Theater Review - Amahl recounts musical story of boy who cried Magi

Theatrical Outfit offers an alternative to the perennial holiday plays

Gian Carlo Menotti’s Amahl and the Night Visitors looks like a work from another era, and not just because it takes place on the night of the Nativity 2,000 years ago. NBC commissioned the short opera, which was broadcast live in 1951. It’s difficult to imagine one of today’s networks broadcasting a live, original opera, even one in English.

Theatrical Outfit teams up with the Georgia State University school of music to produce a modest but enjoyable version of Amahl and the Night Visitors, a production that greatly benefits from offering an alternative to the perennial holiday plays. In an isolated corner of the Holy Land, disabled Amahl (Ruben Roy) lives in poverty with his worried mother (Jenny Kim). Amahl maintains such imaginative optimism, he expects great things to happen if he and his mom have to resort to begging for food.

Instead, a Christmas miracle appears in the form of the three Magi (Dan Altman, Brendan Callahan-Fitzgerald and Gerald Yarbray), who seek shelter at Amahl’s home. Amahl features some humor up front, such as his mother’s skepticism when the boy informs her that not one, not two, but three kings are knocking at the door in the middle of the night. Amahl and half-deaf King Kaspar (Callahan-Fitzgerald, hamming it up) have a brief bit of vaudeville-style shtick involving a parrot.

Directed by W. Dwight Coleman, Amahl features different performers for different productions. At Saturday’s matinee, the standout was Kim, whose soaring soprano seemed worthy of a choir of angels. Unfortunately, Roy’s vocal limitations are more apparent by comparison. Though he has a sweet voice and a likeable presence, he had trouble sustaining some of Amahl’s notes. Yarbray’s baritone provided the musical foundation of the trio of Magi, and resounded almost like the overtone singing often associated with Tibetan monks. Menotti composes lovely melodies but they don’t linger long in the memory.

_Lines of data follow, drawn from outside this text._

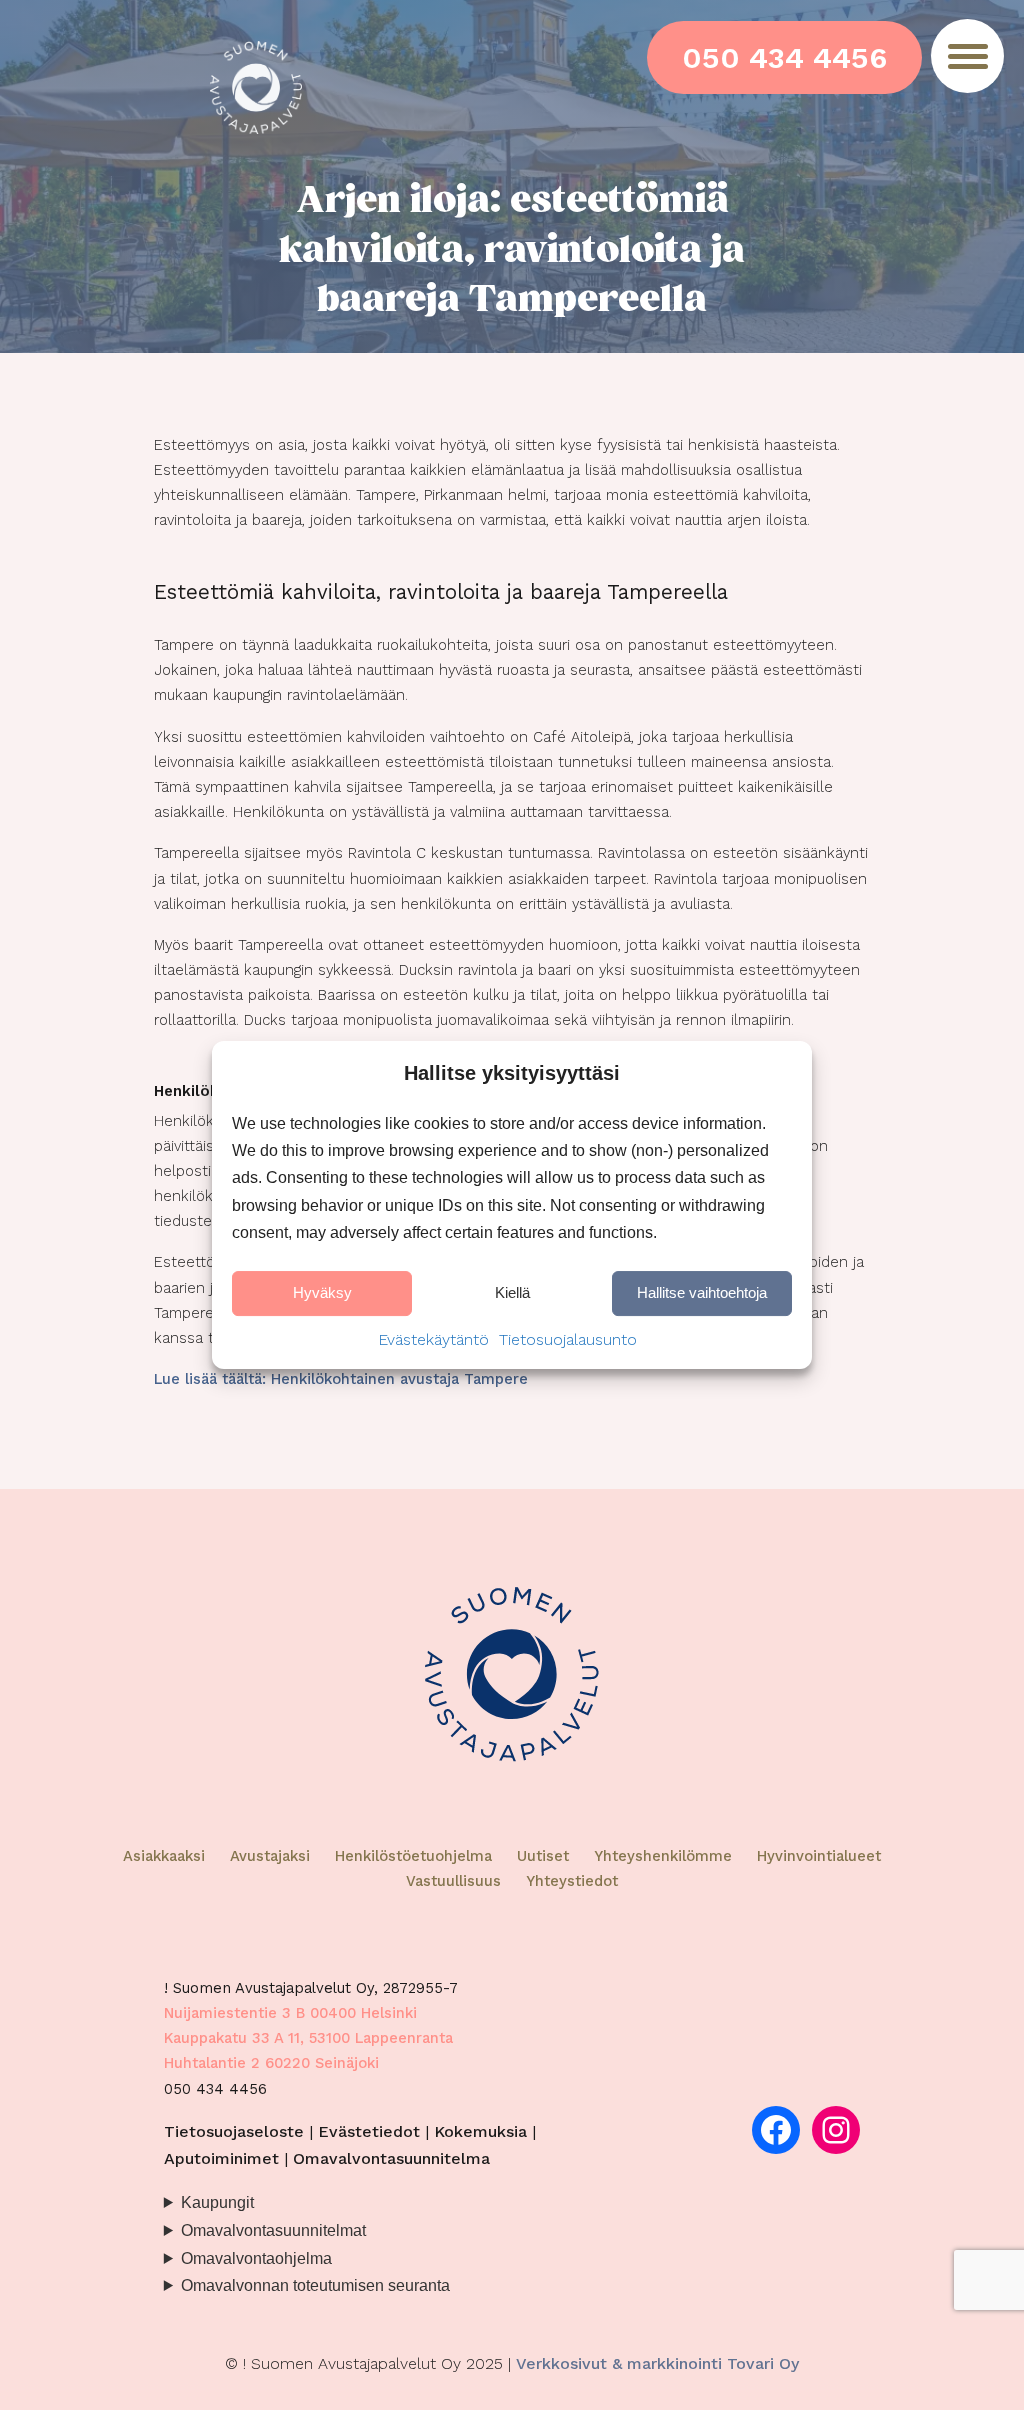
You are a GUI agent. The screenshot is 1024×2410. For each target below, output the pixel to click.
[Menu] (967, 56)
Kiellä (512, 1293)
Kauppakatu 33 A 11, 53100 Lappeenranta (308, 2038)
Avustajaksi (270, 1856)
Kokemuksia (480, 2131)
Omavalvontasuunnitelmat (273, 2230)
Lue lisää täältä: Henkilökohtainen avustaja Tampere (341, 1379)
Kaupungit (217, 2202)
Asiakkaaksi (164, 1856)
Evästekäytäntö (433, 1339)
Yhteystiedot (572, 1881)
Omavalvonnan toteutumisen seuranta (315, 2285)
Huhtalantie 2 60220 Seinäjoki (271, 2063)
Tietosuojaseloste (234, 2131)
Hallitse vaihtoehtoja (702, 1293)
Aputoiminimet (221, 2158)
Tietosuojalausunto (568, 1339)
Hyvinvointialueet (819, 1856)
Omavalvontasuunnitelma (391, 2158)
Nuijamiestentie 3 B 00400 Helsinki (290, 2013)
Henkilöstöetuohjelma (413, 1856)
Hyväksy (322, 1293)
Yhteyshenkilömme (663, 1856)
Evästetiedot (369, 2131)
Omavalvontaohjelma (256, 2258)
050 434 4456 (784, 57)
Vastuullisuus (453, 1881)
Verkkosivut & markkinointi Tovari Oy (657, 2363)
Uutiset (543, 1856)
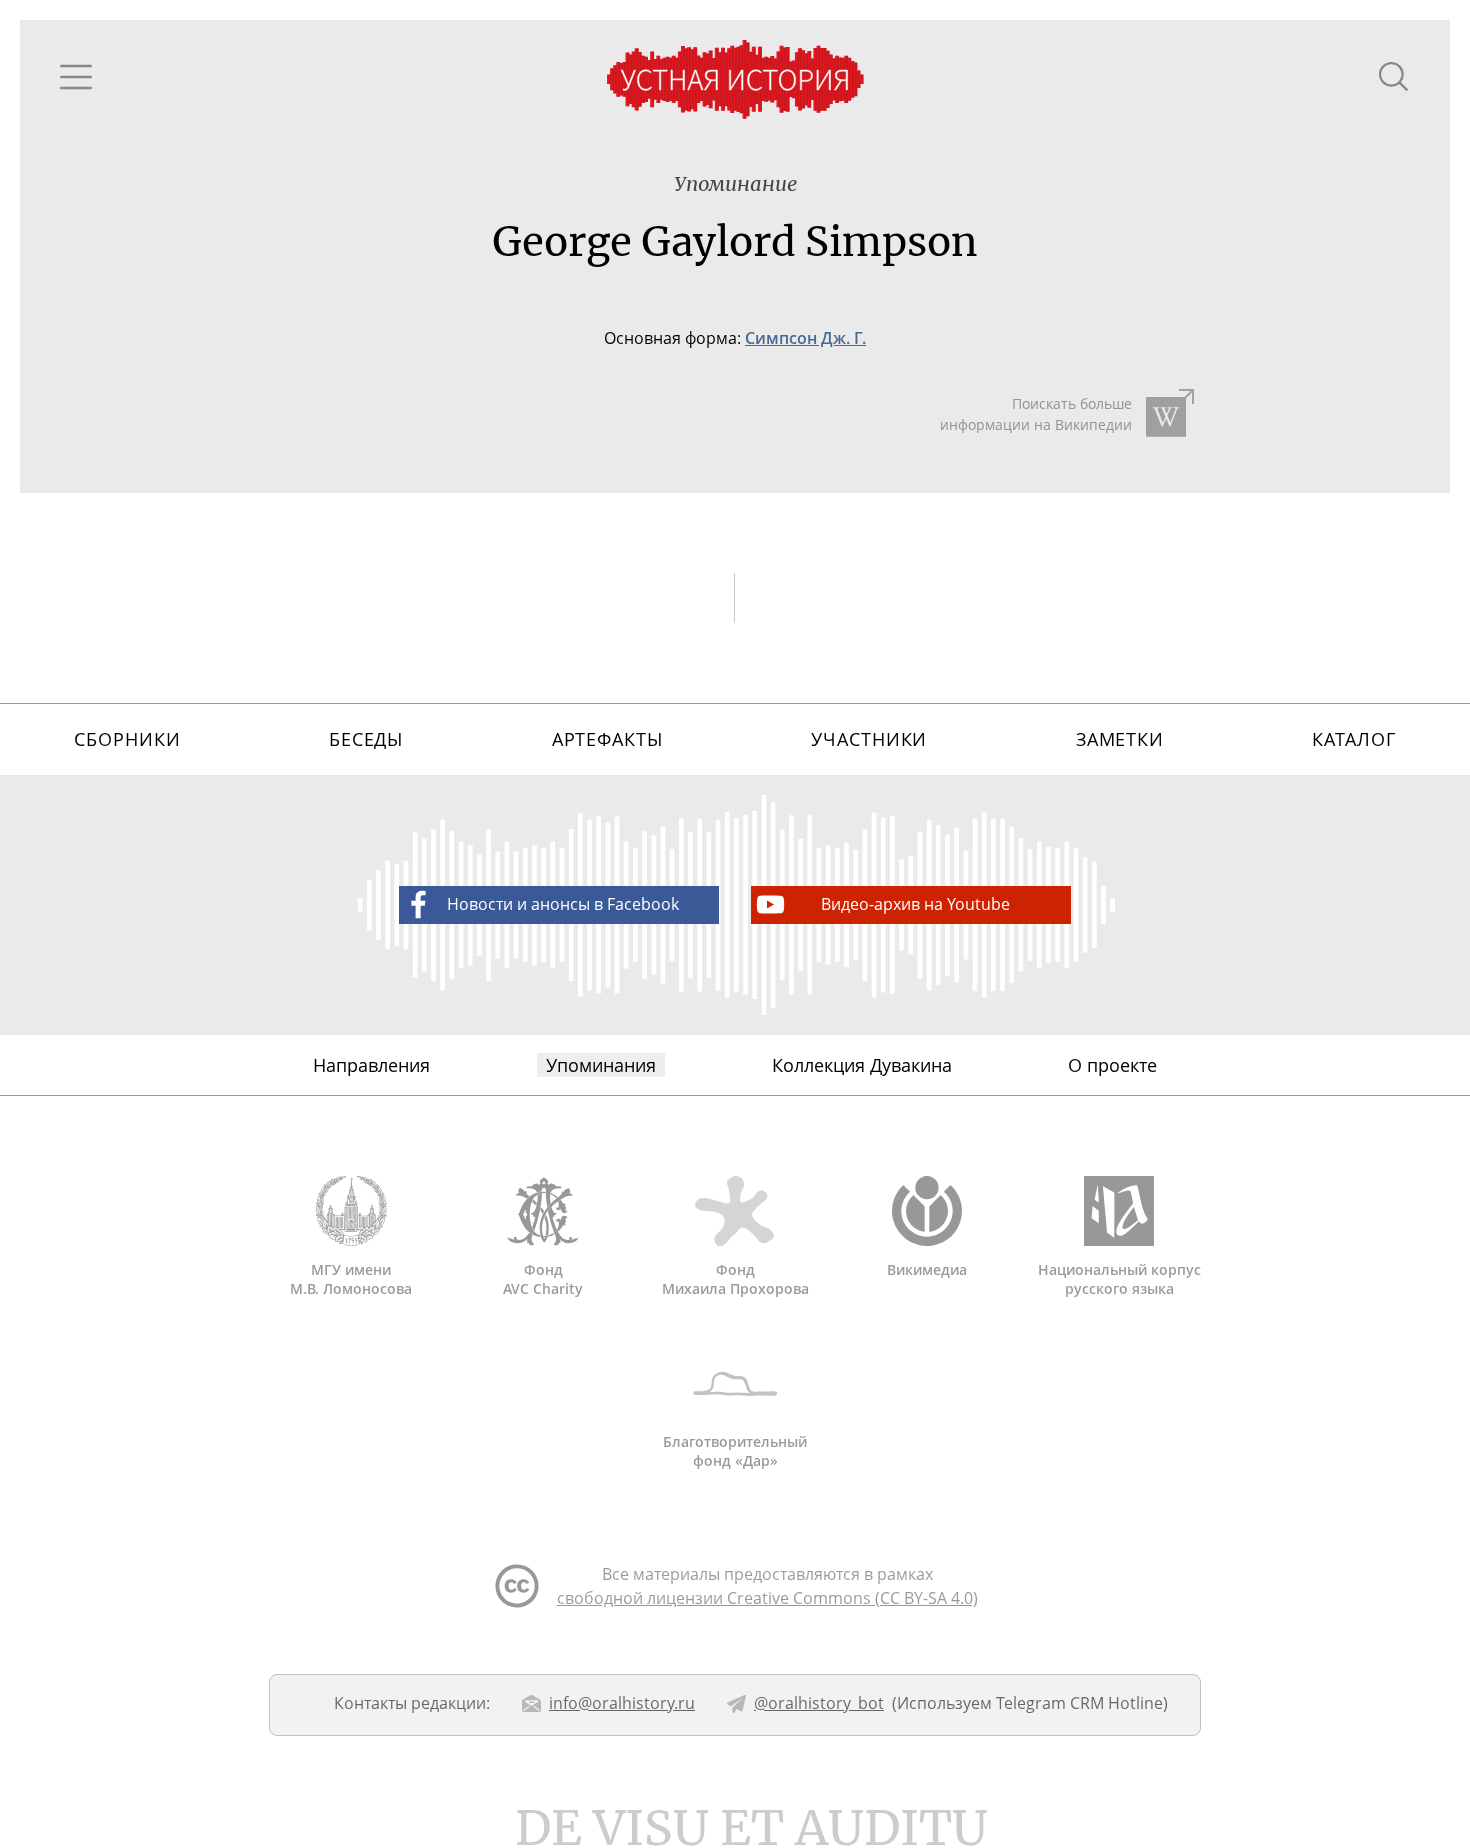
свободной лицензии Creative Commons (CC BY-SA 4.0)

One of Amahl’s most musically rich moments occurred when a chorus of at least a dozen shepherds entered with food, although the subsequent dance number felt like padding in a show barely 45 minutes long. Amahl’s ideal target audience may be families eager to introduce children to opera (although pre-schoolers might be a little young for it). Kids will identify with the protagonist, who shares traits with Tiny Tim and the title role of the Rankin/Bass “Little Drummer Boy” special. And if the show kindles an appreciation of opera, Amahl and the Night Visitors could be a gift that keeps giving.